# [Extracted data entries]
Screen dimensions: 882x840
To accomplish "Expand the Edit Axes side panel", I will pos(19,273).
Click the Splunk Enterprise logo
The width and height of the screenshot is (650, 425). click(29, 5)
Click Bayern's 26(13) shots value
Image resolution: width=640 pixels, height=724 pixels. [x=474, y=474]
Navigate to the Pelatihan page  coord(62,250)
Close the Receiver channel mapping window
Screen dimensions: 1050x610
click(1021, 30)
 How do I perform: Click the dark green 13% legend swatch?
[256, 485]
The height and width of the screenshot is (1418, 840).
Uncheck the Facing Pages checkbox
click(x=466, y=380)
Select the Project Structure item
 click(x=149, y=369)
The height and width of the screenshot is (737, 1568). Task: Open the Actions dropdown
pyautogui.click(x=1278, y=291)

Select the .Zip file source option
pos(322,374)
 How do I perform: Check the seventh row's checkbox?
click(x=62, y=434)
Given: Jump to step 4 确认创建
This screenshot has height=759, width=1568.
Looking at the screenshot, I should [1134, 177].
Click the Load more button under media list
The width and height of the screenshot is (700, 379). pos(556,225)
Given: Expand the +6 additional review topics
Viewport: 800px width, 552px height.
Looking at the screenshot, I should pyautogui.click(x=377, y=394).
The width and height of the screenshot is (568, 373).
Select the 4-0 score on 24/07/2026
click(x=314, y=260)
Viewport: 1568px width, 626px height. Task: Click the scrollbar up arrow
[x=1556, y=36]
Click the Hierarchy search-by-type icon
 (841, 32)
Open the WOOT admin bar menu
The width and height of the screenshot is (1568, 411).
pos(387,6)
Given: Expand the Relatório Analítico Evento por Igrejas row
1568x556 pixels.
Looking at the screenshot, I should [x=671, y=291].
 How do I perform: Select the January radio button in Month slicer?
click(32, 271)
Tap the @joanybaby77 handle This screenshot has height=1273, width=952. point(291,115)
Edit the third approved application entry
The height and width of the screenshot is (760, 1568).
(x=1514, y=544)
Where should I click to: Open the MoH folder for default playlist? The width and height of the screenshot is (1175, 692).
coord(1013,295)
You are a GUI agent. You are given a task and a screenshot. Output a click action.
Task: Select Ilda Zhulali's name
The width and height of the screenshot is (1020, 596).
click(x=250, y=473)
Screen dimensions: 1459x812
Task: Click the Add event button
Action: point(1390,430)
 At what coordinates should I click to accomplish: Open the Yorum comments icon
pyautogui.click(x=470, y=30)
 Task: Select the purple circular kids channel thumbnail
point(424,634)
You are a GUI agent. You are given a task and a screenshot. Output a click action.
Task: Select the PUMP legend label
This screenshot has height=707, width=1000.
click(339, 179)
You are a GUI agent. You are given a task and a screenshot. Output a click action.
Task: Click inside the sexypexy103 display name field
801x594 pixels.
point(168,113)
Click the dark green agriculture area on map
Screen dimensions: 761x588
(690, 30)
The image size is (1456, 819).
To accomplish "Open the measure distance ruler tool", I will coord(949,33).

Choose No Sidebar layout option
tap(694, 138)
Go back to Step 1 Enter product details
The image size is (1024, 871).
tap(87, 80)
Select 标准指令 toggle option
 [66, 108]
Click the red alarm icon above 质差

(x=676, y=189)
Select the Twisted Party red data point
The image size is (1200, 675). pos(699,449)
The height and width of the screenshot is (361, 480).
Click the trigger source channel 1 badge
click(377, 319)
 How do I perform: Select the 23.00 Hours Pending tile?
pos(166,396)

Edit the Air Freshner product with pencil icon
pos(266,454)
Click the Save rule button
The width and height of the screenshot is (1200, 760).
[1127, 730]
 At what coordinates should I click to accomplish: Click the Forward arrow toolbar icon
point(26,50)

# [TASK OBJECTIVE]
Find the word "will" in the records. Copy every line it appears in.

# [EXPECTED ANSWER]
To accomplish "Expand the Edit Axes side panel", I will pos(19,273).
To accomplish "Open the measure distance ruler tool", I will coord(949,33).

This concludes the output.